== Segment start ==
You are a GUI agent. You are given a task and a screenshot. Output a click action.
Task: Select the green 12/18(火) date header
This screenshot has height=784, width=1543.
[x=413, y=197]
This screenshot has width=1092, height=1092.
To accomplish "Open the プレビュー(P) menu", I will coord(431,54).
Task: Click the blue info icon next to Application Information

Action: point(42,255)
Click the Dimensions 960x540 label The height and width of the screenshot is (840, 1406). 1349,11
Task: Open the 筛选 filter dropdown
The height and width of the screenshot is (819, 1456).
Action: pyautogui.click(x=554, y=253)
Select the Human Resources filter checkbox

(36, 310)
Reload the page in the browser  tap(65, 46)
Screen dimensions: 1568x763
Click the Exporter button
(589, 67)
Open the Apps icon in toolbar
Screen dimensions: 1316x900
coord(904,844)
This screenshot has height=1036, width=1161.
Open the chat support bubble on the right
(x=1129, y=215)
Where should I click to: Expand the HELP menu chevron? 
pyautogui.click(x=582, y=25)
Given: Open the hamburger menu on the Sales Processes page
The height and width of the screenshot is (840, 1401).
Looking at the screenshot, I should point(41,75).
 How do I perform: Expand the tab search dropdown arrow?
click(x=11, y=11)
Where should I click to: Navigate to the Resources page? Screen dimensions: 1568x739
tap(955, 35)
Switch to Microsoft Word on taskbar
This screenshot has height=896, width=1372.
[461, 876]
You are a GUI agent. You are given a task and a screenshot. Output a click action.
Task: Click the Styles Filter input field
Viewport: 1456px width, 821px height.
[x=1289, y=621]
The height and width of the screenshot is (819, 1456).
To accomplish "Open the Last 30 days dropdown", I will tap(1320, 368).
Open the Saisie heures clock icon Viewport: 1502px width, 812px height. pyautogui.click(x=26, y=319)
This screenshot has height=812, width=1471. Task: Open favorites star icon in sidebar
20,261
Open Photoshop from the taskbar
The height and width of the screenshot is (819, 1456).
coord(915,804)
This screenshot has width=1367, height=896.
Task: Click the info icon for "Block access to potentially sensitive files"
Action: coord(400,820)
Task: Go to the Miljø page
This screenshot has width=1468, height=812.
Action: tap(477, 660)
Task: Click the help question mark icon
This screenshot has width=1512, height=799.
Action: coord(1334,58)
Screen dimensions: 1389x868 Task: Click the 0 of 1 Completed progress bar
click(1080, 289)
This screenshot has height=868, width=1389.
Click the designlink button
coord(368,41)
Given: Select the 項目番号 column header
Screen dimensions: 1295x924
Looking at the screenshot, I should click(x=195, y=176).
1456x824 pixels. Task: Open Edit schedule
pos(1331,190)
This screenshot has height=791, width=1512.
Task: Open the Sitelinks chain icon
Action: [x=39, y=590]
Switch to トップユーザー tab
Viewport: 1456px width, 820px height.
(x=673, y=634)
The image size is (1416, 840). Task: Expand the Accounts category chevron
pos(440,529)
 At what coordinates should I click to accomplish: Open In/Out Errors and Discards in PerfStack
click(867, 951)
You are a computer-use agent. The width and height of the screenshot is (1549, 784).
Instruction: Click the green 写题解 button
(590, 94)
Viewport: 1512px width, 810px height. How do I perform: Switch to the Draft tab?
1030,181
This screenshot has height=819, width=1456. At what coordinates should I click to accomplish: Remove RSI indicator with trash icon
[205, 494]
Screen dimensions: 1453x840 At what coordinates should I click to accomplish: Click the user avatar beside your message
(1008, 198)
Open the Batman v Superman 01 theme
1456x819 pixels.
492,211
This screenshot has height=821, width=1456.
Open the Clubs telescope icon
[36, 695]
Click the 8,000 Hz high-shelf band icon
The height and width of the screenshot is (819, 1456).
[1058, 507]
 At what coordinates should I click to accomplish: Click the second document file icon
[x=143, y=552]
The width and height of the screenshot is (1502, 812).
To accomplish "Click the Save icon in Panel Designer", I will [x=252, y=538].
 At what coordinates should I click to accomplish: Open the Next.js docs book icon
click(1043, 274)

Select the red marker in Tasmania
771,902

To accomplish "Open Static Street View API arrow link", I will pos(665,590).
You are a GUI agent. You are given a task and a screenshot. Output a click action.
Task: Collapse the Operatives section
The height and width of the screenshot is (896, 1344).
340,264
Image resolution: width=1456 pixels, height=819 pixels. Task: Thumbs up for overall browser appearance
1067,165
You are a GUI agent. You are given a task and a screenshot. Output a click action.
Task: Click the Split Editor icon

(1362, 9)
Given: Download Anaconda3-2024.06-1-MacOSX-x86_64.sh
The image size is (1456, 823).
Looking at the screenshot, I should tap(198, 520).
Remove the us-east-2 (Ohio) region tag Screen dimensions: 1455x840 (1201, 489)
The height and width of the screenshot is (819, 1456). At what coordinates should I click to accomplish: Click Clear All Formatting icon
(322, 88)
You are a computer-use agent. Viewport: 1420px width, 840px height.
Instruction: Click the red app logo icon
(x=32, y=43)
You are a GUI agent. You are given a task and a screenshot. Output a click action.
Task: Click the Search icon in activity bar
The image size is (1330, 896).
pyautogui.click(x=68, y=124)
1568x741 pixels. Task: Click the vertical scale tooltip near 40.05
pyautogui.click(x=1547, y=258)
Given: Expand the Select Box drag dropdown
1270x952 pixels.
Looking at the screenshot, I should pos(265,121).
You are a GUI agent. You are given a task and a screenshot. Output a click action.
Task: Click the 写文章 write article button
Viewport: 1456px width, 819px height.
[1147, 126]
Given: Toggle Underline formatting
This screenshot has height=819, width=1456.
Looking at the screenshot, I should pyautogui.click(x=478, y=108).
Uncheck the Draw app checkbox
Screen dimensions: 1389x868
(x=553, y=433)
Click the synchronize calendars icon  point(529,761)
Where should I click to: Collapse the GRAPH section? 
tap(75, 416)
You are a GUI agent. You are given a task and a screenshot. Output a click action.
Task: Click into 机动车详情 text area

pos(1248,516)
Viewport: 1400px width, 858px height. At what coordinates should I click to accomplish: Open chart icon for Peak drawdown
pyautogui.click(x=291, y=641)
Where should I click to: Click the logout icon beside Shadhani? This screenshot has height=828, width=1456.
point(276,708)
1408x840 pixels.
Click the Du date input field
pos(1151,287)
== Segment end ==
▸ **Assignment**:
Set the records down again in full, exactly as they read.

▸ **Exercise output**:
You are a GUI agent. You are given a task and a screenshot. Output a click action.
Task: Select the green 12/18(火) date header
This screenshot has height=784, width=1543.
[x=413, y=197]
This screenshot has width=1092, height=1092.
To accomplish "Open the プレビュー(P) menu", I will coord(431,54).
Task: Click the blue info icon next to Application Information

Action: point(42,255)
Click the Dimensions 960x540 label The height and width of the screenshot is (840, 1406). 1349,11
Task: Open the 筛选 filter dropdown
The height and width of the screenshot is (819, 1456).
Action: pyautogui.click(x=554, y=253)
Select the Human Resources filter checkbox

(36, 310)
Reload the page in the browser  tap(65, 46)
Screen dimensions: 1568x763
Click the Exporter button
(589, 67)
Open the Apps icon in toolbar
Screen dimensions: 1316x900
coord(904,844)
This screenshot has height=1036, width=1161.
Open the chat support bubble on the right
(x=1129, y=215)
Where should I click to: Expand the HELP menu chevron? 
pyautogui.click(x=582, y=25)
Given: Open the hamburger menu on the Sales Processes page
The height and width of the screenshot is (840, 1401).
Looking at the screenshot, I should point(41,75).
 How do I perform: Expand the tab search dropdown arrow?
click(x=11, y=11)
Where should I click to: Navigate to the Resources page? Screen dimensions: 1568x739
tap(955, 35)
Switch to Microsoft Word on taskbar
This screenshot has height=896, width=1372.
[461, 876]
You are a GUI agent. You are given a task and a screenshot. Output a click action.
Task: Click the Styles Filter input field
Viewport: 1456px width, 821px height.
[x=1289, y=621]
The height and width of the screenshot is (819, 1456).
To accomplish "Open the Last 30 days dropdown", I will tap(1320, 368).
Open the Saisie heures clock icon Viewport: 1502px width, 812px height. pyautogui.click(x=26, y=319)
This screenshot has height=812, width=1471. Task: Open favorites star icon in sidebar
20,261
Open Photoshop from the taskbar
The height and width of the screenshot is (819, 1456).
coord(915,804)
This screenshot has width=1367, height=896.
Task: Click the info icon for "Block access to potentially sensitive files"
Action: coord(400,820)
Task: Go to the Miljø page
This screenshot has width=1468, height=812.
Action: tap(477, 660)
Task: Click the help question mark icon
This screenshot has width=1512, height=799.
Action: coord(1334,58)
Screen dimensions: 1389x868 Task: Click the 0 of 1 Completed progress bar
click(1080, 289)
This screenshot has height=868, width=1389.
Click the designlink button
coord(368,41)
Given: Select the 項目番号 column header
Screen dimensions: 1295x924
Looking at the screenshot, I should click(x=195, y=176).
1456x824 pixels. Task: Open Edit schedule
pos(1331,190)
This screenshot has height=791, width=1512.
Task: Open the Sitelinks chain icon
Action: [x=39, y=590]
Switch to トップユーザー tab
Viewport: 1456px width, 820px height.
(x=673, y=634)
The image size is (1416, 840). Task: Expand the Accounts category chevron
pos(440,529)
 At what coordinates should I click to accomplish: Open In/Out Errors and Discards in PerfStack
click(867, 951)
You are a computer-use agent. The width and height of the screenshot is (1549, 784).
Instruction: Click the green 写题解 button
(590, 94)
Viewport: 1512px width, 810px height. How do I perform: Switch to the Draft tab?
1030,181
This screenshot has height=819, width=1456. At what coordinates should I click to accomplish: Remove RSI indicator with trash icon
[205, 494]
Screen dimensions: 1453x840 At what coordinates should I click to accomplish: Click the user avatar beside your message
(1008, 198)
Open the Batman v Superman 01 theme
1456x819 pixels.
492,211
This screenshot has height=821, width=1456.
Open the Clubs telescope icon
[36, 695]
Click the 8,000 Hz high-shelf band icon
The height and width of the screenshot is (819, 1456).
[1058, 507]
 At what coordinates should I click to accomplish: Click the second document file icon
[x=143, y=552]
The width and height of the screenshot is (1502, 812).
To accomplish "Click the Save icon in Panel Designer", I will [x=252, y=538].
 At what coordinates should I click to accomplish: Open the Next.js docs book icon
click(1043, 274)

Select the red marker in Tasmania
771,902

To accomplish "Open Static Street View API arrow link", I will pos(665,590).
You are a GUI agent. You are given a task and a screenshot. Output a click action.
Task: Collapse the Operatives section
The height and width of the screenshot is (896, 1344).
340,264
Image resolution: width=1456 pixels, height=819 pixels. Task: Thumbs up for overall browser appearance
1067,165
You are a GUI agent. You are given a task and a screenshot. Output a click action.
Task: Click the Split Editor icon

(1362, 9)
Given: Download Anaconda3-2024.06-1-MacOSX-x86_64.sh
The image size is (1456, 823).
Looking at the screenshot, I should tap(198, 520).
Remove the us-east-2 (Ohio) region tag Screen dimensions: 1455x840 (1201, 489)
The height and width of the screenshot is (819, 1456). At what coordinates should I click to accomplish: Click Clear All Formatting icon
(322, 88)
You are a computer-use agent. Viewport: 1420px width, 840px height.
Instruction: Click the red app logo icon
(x=32, y=43)
You are a GUI agent. You are given a task and a screenshot. Output a click action.
Task: Click the Search icon in activity bar
The image size is (1330, 896).
pyautogui.click(x=68, y=124)
1568x741 pixels. Task: Click the vertical scale tooltip near 40.05
pyautogui.click(x=1547, y=258)
Given: Expand the Select Box drag dropdown
1270x952 pixels.
Looking at the screenshot, I should pos(265,121).
You are a GUI agent. You are given a task and a screenshot. Output a click action.
Task: Click the 写文章 write article button
Viewport: 1456px width, 819px height.
[1147, 126]
Given: Toggle Underline formatting
This screenshot has height=819, width=1456.
Looking at the screenshot, I should pyautogui.click(x=478, y=108).
Uncheck the Draw app checkbox
Screen dimensions: 1389x868
(x=553, y=433)
Click the synchronize calendars icon  point(529,761)
Where should I click to: Collapse the GRAPH section? 
tap(75, 416)
You are a GUI agent. You are given a task and a screenshot. Output a click action.
Task: Click into 机动车详情 text area

pos(1248,516)
Viewport: 1400px width, 858px height. At what coordinates should I click to accomplish: Open chart icon for Peak drawdown
pyautogui.click(x=291, y=641)
Where should I click to: Click the logout icon beside Shadhani? This screenshot has height=828, width=1456.
point(276,708)
1408x840 pixels.
Click the Du date input field
pos(1151,287)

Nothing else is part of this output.